The Bundesbank President rejected calls for Germany to generally step up its investment. "It cannot be said, either by historical or international standards, that the German private sector is investing too little," Mr Weidmann continued. He stressed that public funds should also only be invested in areas that paid off. Mr Weidmann dismissed the notion of a European stimulus package, stating that increased investment in Germany was unlikely to have significant spillover effects on the rest of the euro area. Nor was such an initiative compliant with the principle of individual fiscal responsibility that underpins the Maastricht Treaty.

Measures to reverse the decline in labour potential

One key cause of Germany's sluggish growth in potential output was its diminishing labour potential, Mr Weidmann said. He identified three factors that could counteract the dampening macroeconomic effect of this. One was to increase the number of women in work. Germany needed to further reconcile work and family life, the Bundesbank President explained. However, he conceded that some provisions – such as non-contributory inclusion in the statutory health insurance scheme and the childcare supplement – created less of an incentive to seek gainful employment.

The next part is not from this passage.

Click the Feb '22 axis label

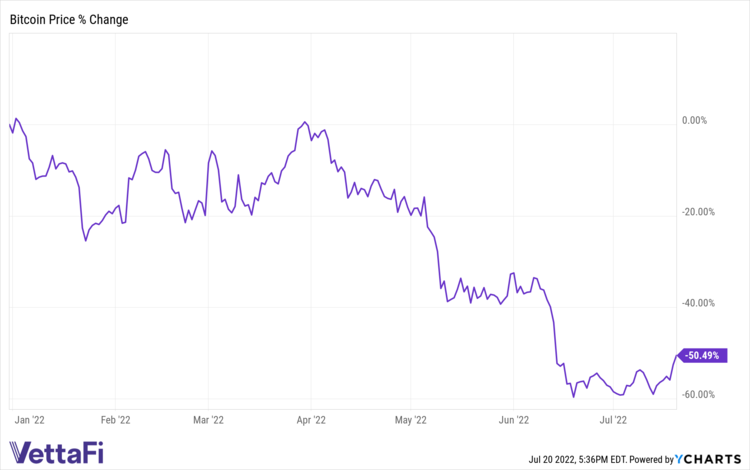pyautogui.click(x=117, y=421)
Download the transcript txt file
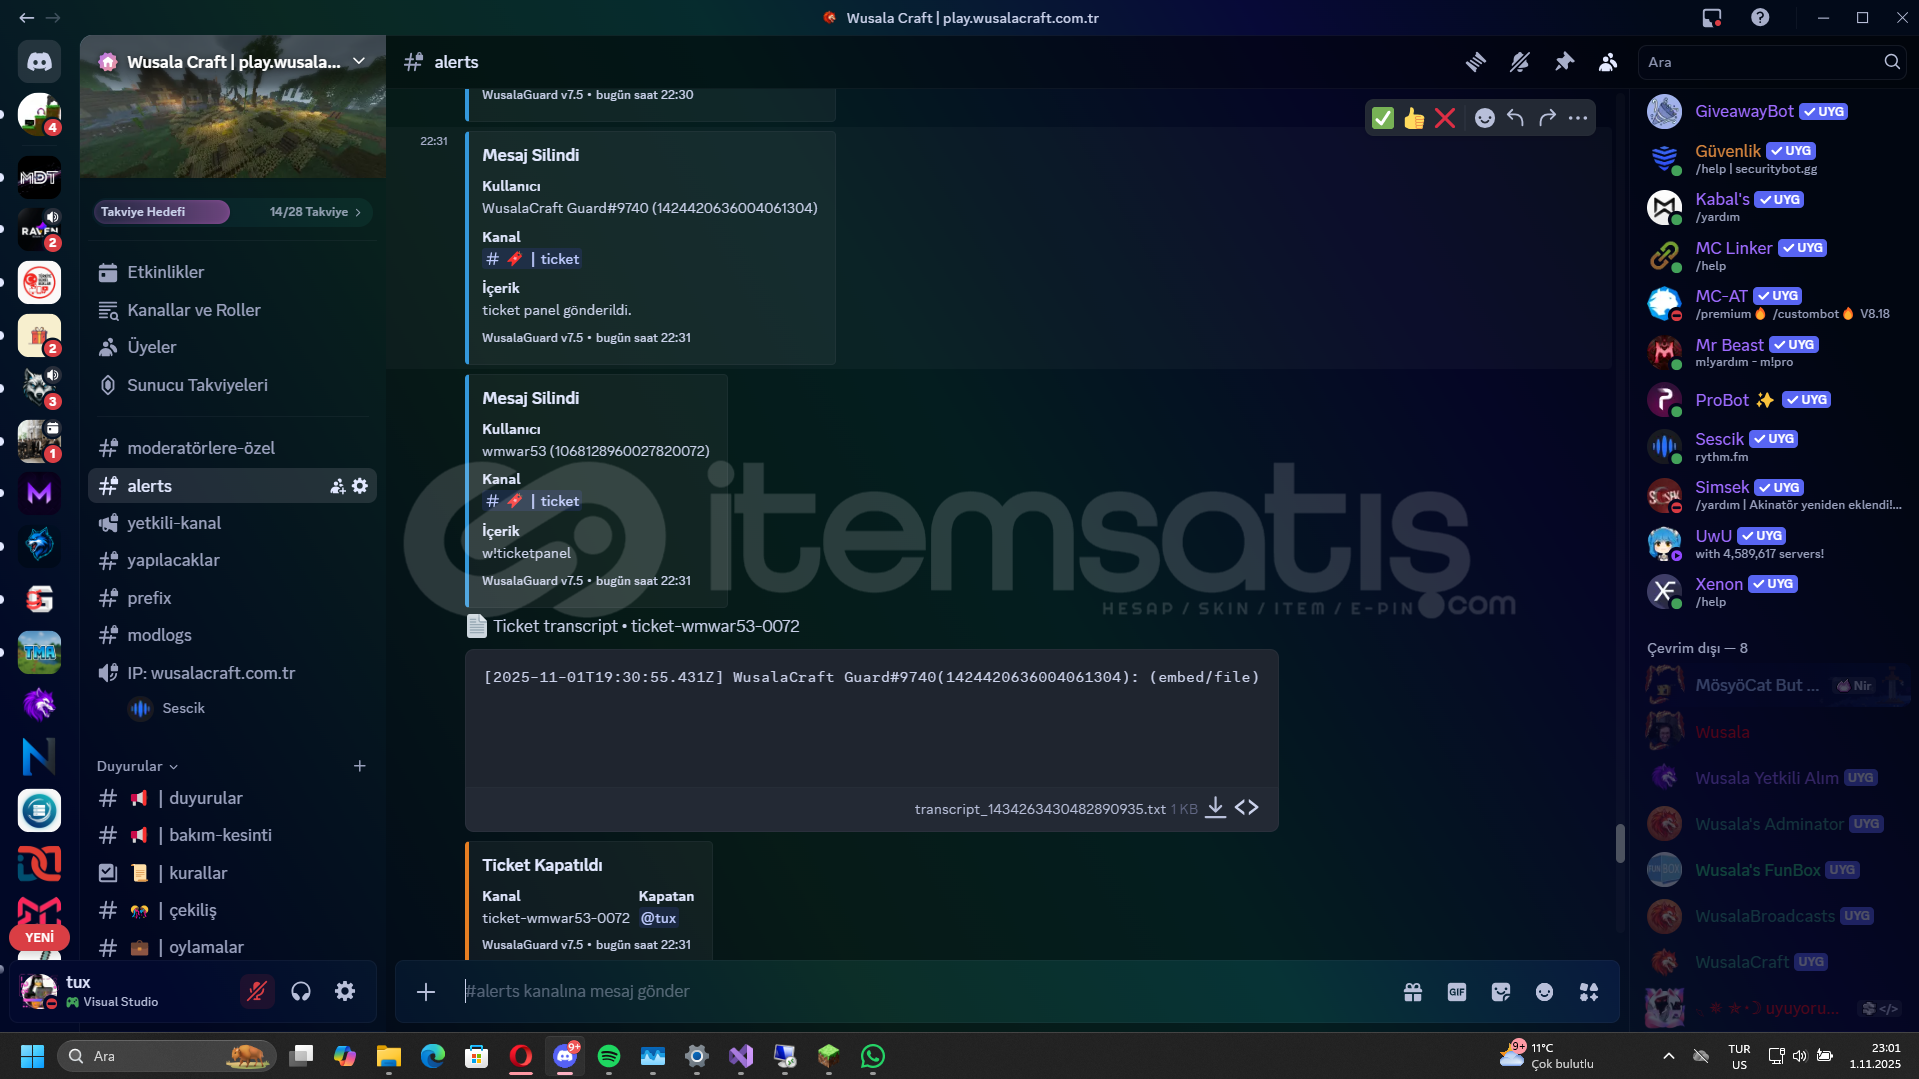 click(1215, 808)
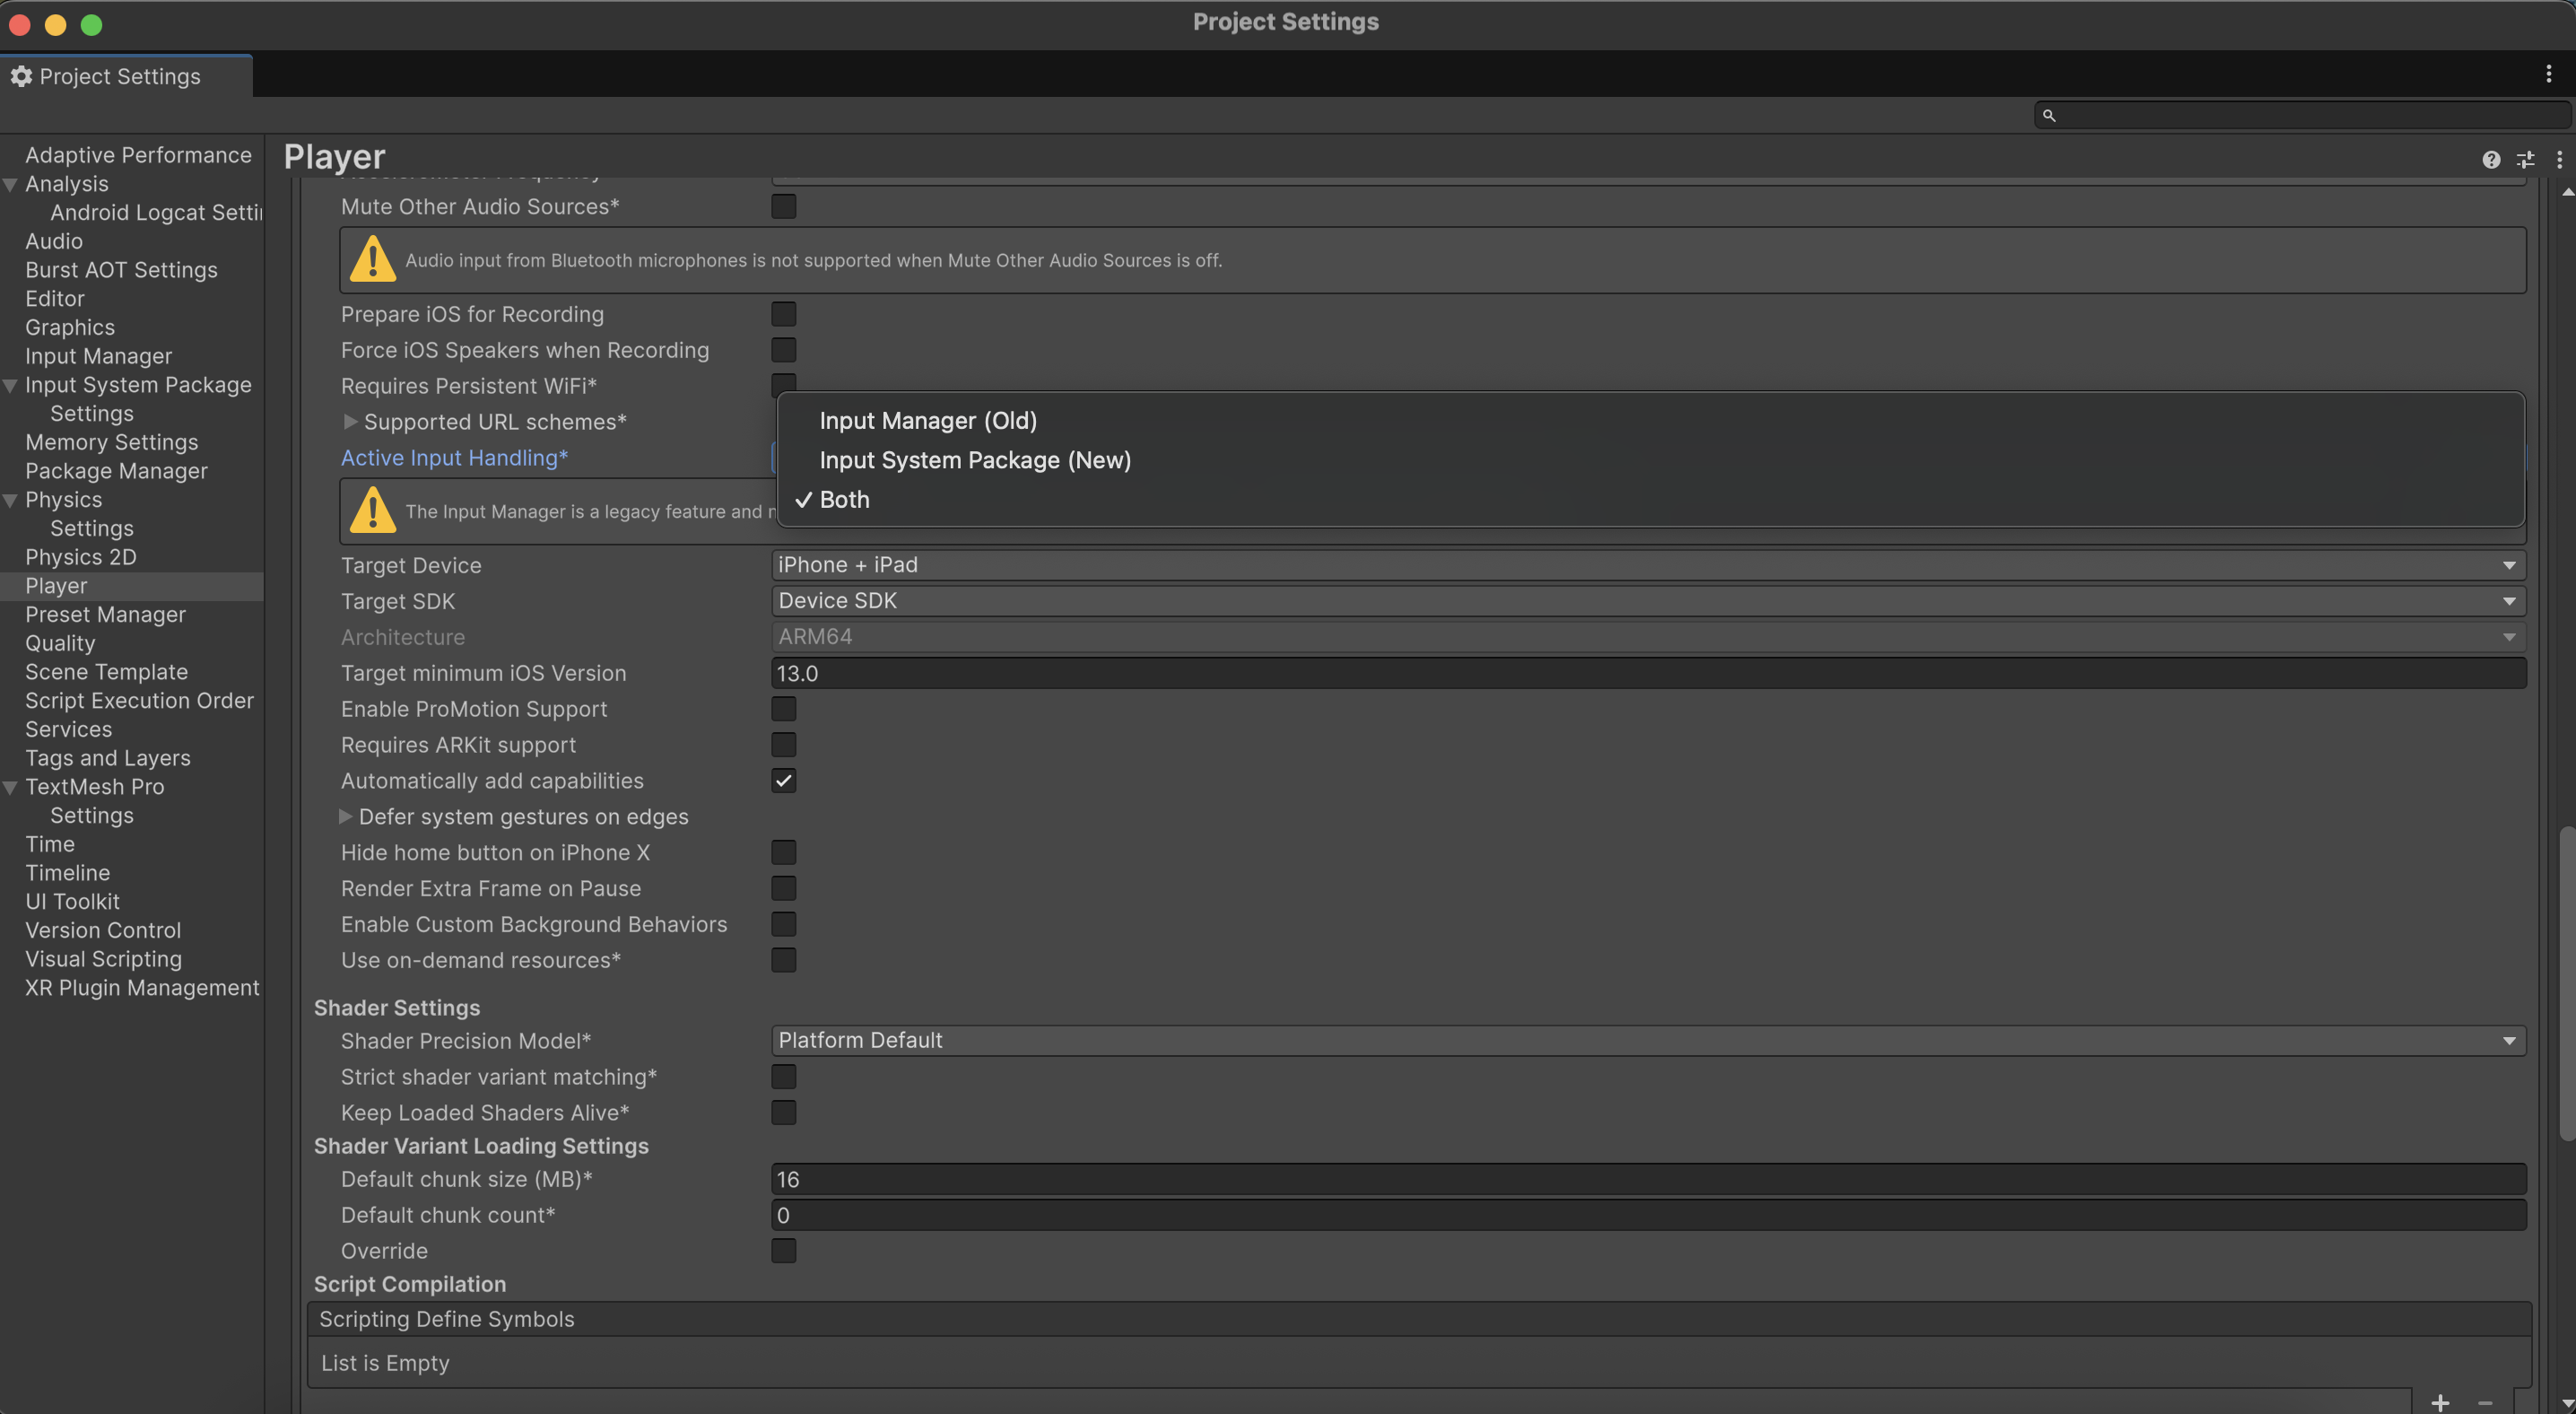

The second lever identified by Mr Weidmann was to extend working life. In this respect, he criticised the option allowing long-term contributors to the statutory pension insurance scheme to draw a full pension at 63 as a step in the wrong direction. "Instead of setting incentives for employees to go into early retirement, they should be encouraged to work longer," Mr Weidmann said.

But this was far from enough to offset the decline in labour potential because, third, Germany relied on attracting skilled workers from abroad. It was important for Germany to project an image as an open, cosmopolitan country that welcomed new citizens and offered them a level playing field. "Immigrants need to be more than just integrated into the workplace – they need to become part of our society," Mr Weidmann concluded.